Cristiana Mayer is the Head of Biostatistics at Johnson & Johnson Vision, a company dedicated to the eye care, eye health and eye products. She has 20+ years of experience in the pharmaceutical industry. After 18 years in drug development at Janssen R&D LLC working in different therapeutic areas and 5 years in Statistical Modeling & Methodology group, Cristiana is currently leading the biostatistics and data management groups across the Surgical and Vision Care businesses of JNJ Vision. Her current interests are in CID, Bayesian designs and patients’ engagement. Her recent publications are about simulation practices for innovative designs, ethics and innovation in the pandemic and patient engagement in rare diseases.

Lei Nie has worked for FDA since 2007 and previously worked for Georgetown University where he served as the director of Graduate Study in the Department of Biostatistics, Bioinformatics, and Biomathematics. He graduated from the University of Illinois at Chicago with a Ph.D. in statistics in 2002. He is an elected ASA Fellow and has authored/authored a total of 99 peer reviewed publications.

Frank is a full-time Professor of Biostatistics and Bioinformatics at Duke University Medical Center and Managing Partner of HunterRockhold, Inc., which provides strategic consulting to Industry and Government.
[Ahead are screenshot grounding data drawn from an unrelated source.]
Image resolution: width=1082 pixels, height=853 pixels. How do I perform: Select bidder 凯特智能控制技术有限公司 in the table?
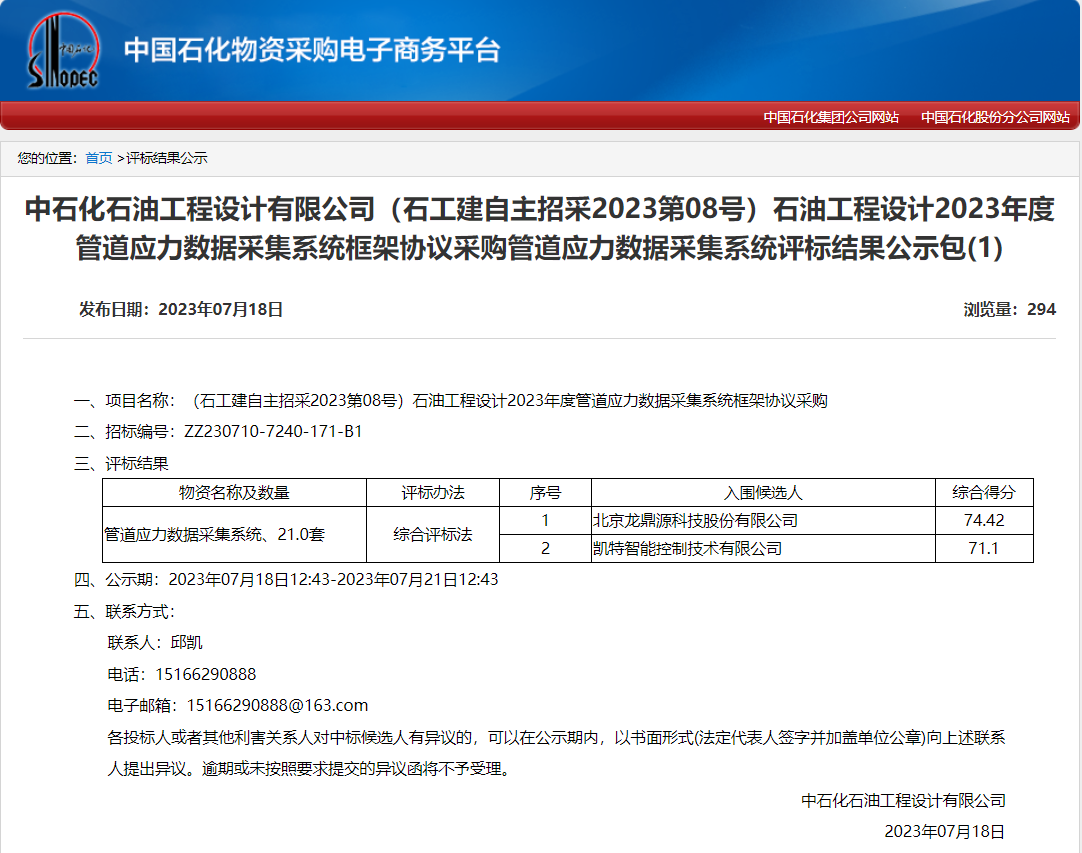coord(687,548)
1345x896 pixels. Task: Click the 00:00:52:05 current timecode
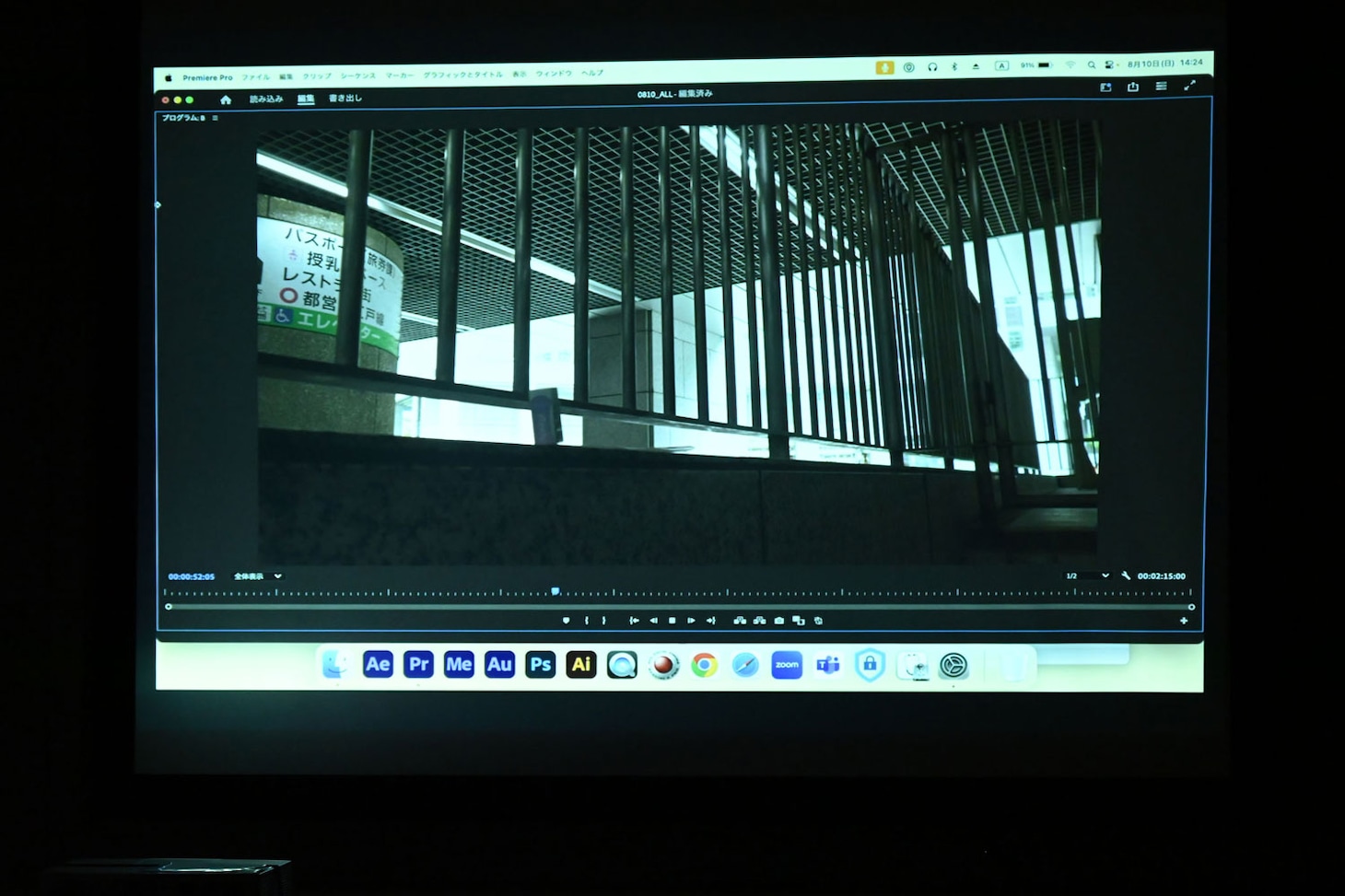point(192,576)
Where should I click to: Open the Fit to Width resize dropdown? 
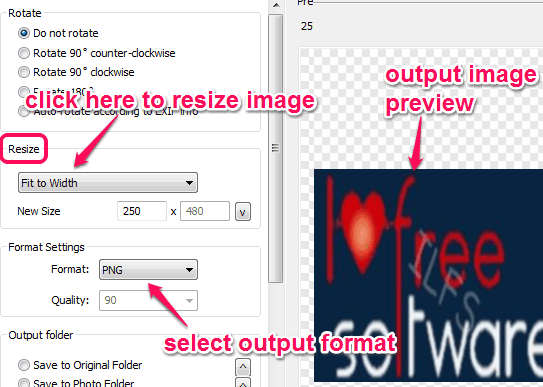pos(108,182)
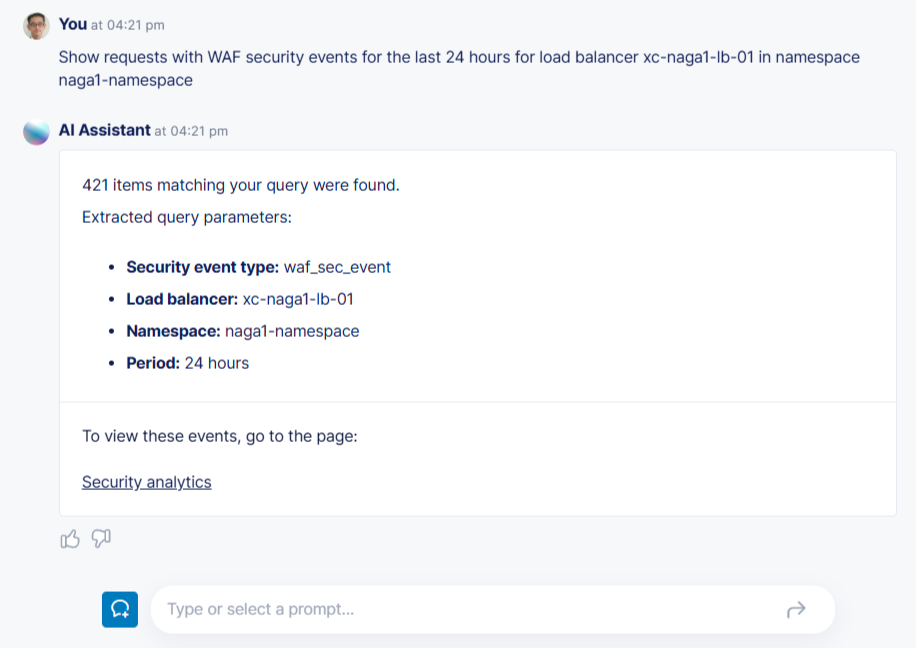The image size is (916, 648).
Task: Click the 'Extracted query parameters' heading text
Action: [186, 217]
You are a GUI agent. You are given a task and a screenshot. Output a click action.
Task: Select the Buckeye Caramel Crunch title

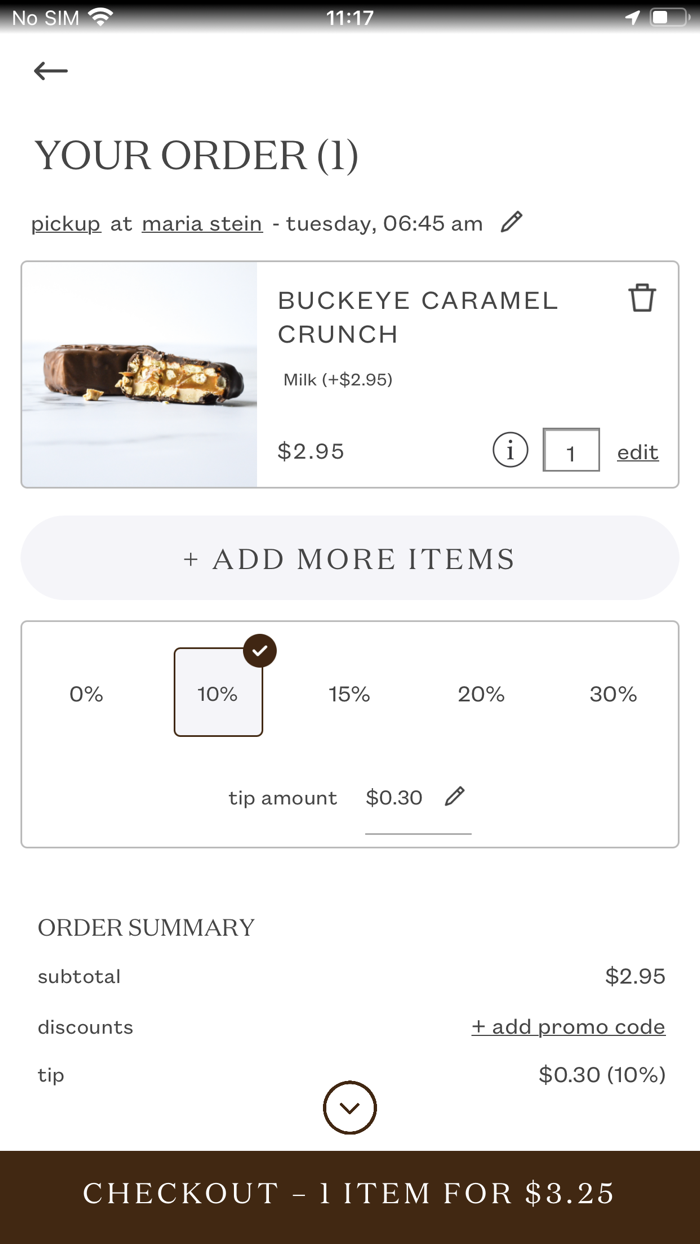417,317
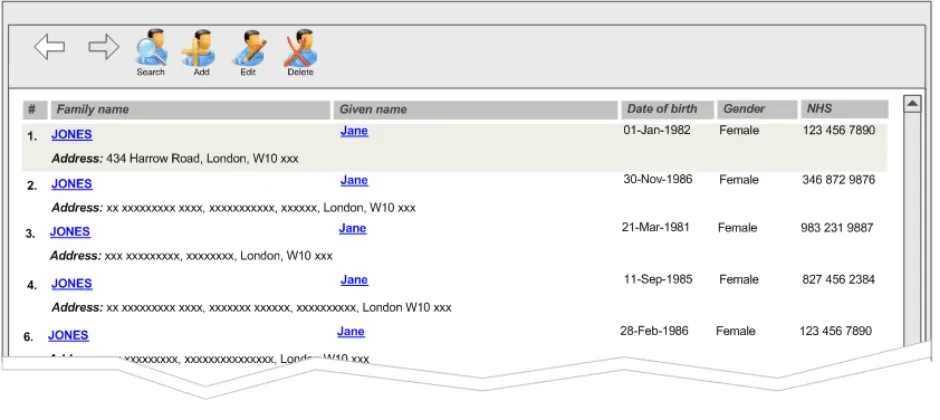The image size is (940, 420).
Task: Click Jane link born 30-Nov-1986
Action: pyautogui.click(x=354, y=181)
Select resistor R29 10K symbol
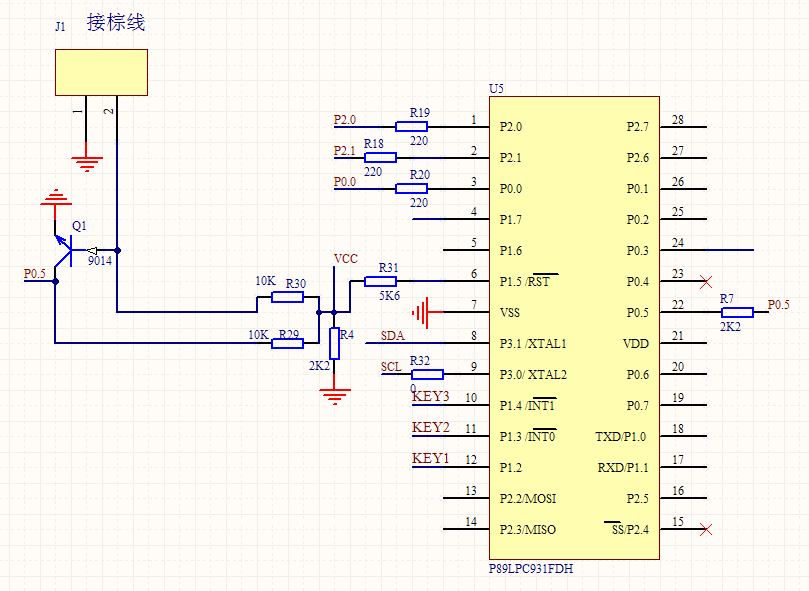 [x=287, y=343]
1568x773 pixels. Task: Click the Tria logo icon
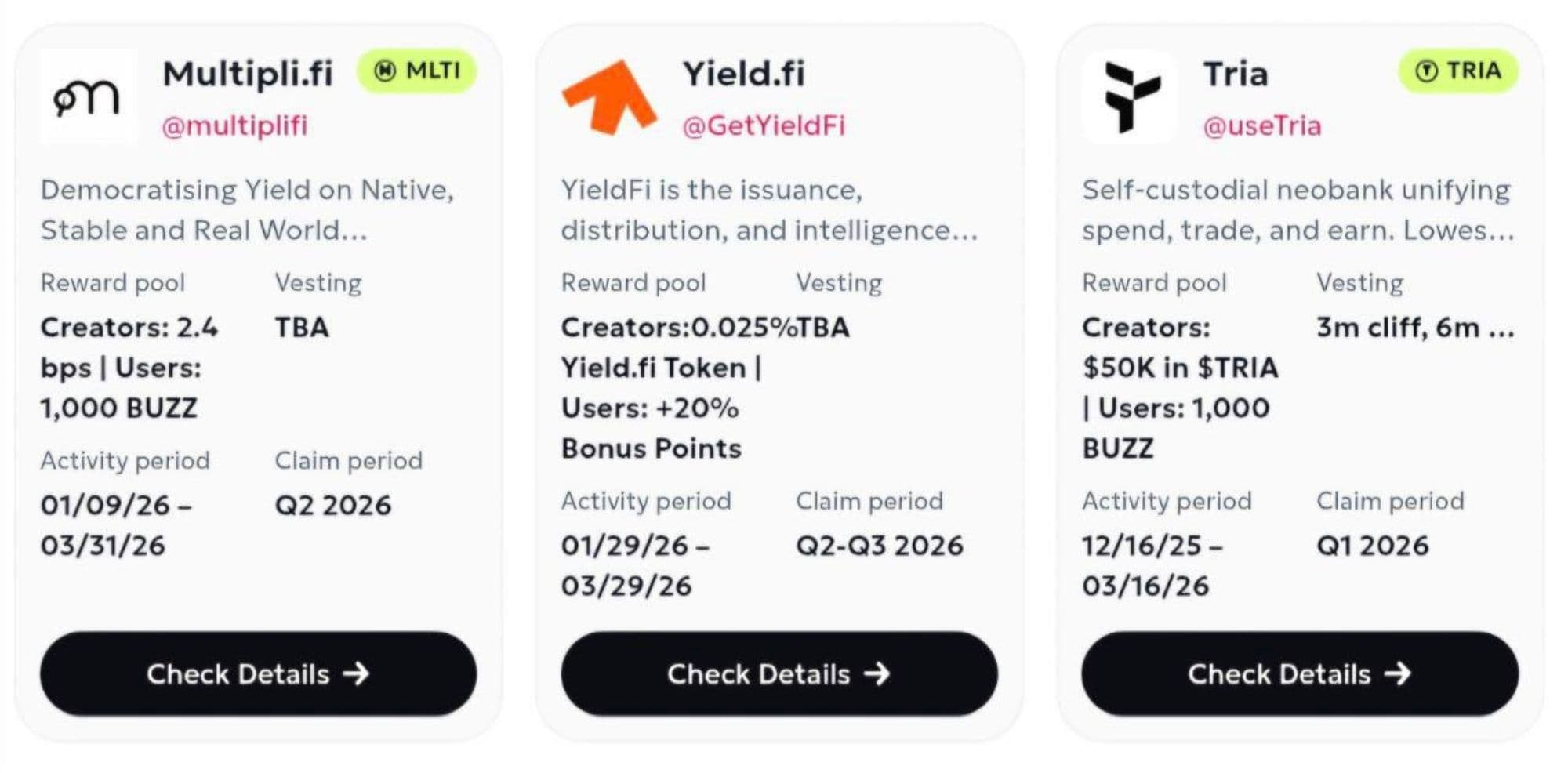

His career includes senior positions at Lilly, Merck, and GlaxoSmithKline, where he retired as Chief Safety Officer. He has held faculty appointments at six different universities, served as Chairman of CDISC, and is past president of the Society for Clinical Trials. Frank holds a BA in Statistics and an ScM and PhD in Biostatistics. Frank is a Fellow of the American Statistical Association, The Royal Statistical Society, and the Society for Clinical Trials and is widely published across a wide variety of research topics.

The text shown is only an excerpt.